出乎很多人意料的是,中央方面的答复依旧是不赞成他马上退下。组织上先后三次找他谈话,有一次还明确了意向:“中央准备推荐你当国家副主席。”这一句话,足以说明对他的信任程度。要知道,在当时的国家领导层中,分寸极重的职务屈指可数,“国家副主席”绝非虚衔。

面对这样的安排,他的态度却异常坚决。无论从政治地位,还是个人荣誉,这都是很多人梦寐以求的机会,而他只是反复强调一个意思:年龄实在太大,不能再“硬撑”在岗位上。可以想象,当面谈话时,负责传达意见的同志多少有些为难。一边是组织对他的高度评价,一边是当事人始终如一的退意。

“身体不比从前,脑子也不那么灵光了,让年轻人来吧。”类似的话,他在不同场合说过不止一次。有知情者回忆,当听到“国家副主席”的提议时,他并没有表现出惊喜,而是沉默了一会儿,缓缓摇头,只说了句:“真的干不动了。”

1993年3月14日,第八届全国人民代表大会召开。他照例出席了开幕式,之后便悄然离场,未再参与后续工作安排。大会最后,曾与他一同担任第六届人大副委员长的荣毅仁,当选为国家副主席。这一人事安排,既体现了国家发展阶段的需要,也意味着,廖汉生从此真正退下所有职务。

回顾他从1979年提出“想退休”,到1993年方才获准,跨度长达十四年。其间,先后经历了调任沈阳军区、转至全国人大、拟任更高职务等多次关键节点。每一次,他都以“自己年龄大了”为由,反复表达让位之意;每一次,组织又出于工作需要,挽留或重新安排。

从青年游击队员,到红二方面军干部,从一军政委、西北军区政治部主任,到国防部副部长、军事院校院长,再到人大常委会副委员长,这条道路并非平坦直线,中途多次“能上能下”,既有主动让位,也有被动“按住”,却始终有一条主线没变——对组织决定的尊重,对个人名位的淡泊。

站在时间轴上看,他的一生几乎贯穿了中国革命和建设的全过程:在战争年代,他参与长征,转战敌后战场和西北战场,经历抗战、解放战争的多次关键战役;在新中国成立后,他投身国防建设、军事教育、军区机关工作,转而又进入国家权力机关,参与立法和外事事务。
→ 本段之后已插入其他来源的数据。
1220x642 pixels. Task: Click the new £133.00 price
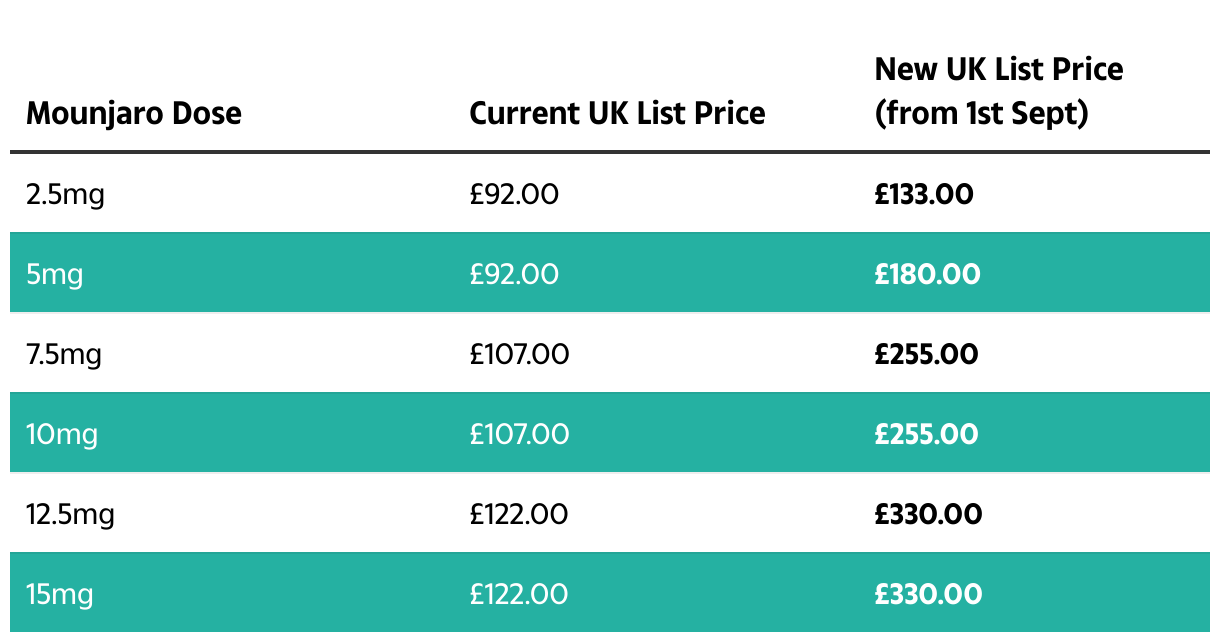coord(924,194)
六十余年里,角色不断变化,唯一不变的,是那种把个人得失放在次要位置的态度。

不得不说,很多细节如果从个人角度衡量,会显得有些“吃亏”:主动推荐原部下升任旅政治部主任,自己回团里当政委;明明可以评更高衔,却坦然接受中将军衔;两次主动提出回西北工作,却被组织“硬生生留在南京”,去当并不轻松的院长;年过七十、接近古稀之年时,还被推去沈阳军区,再次扛起大军区政委的担子。换一个心态不同的人,恐怕在任何一个环节都会产生波澜。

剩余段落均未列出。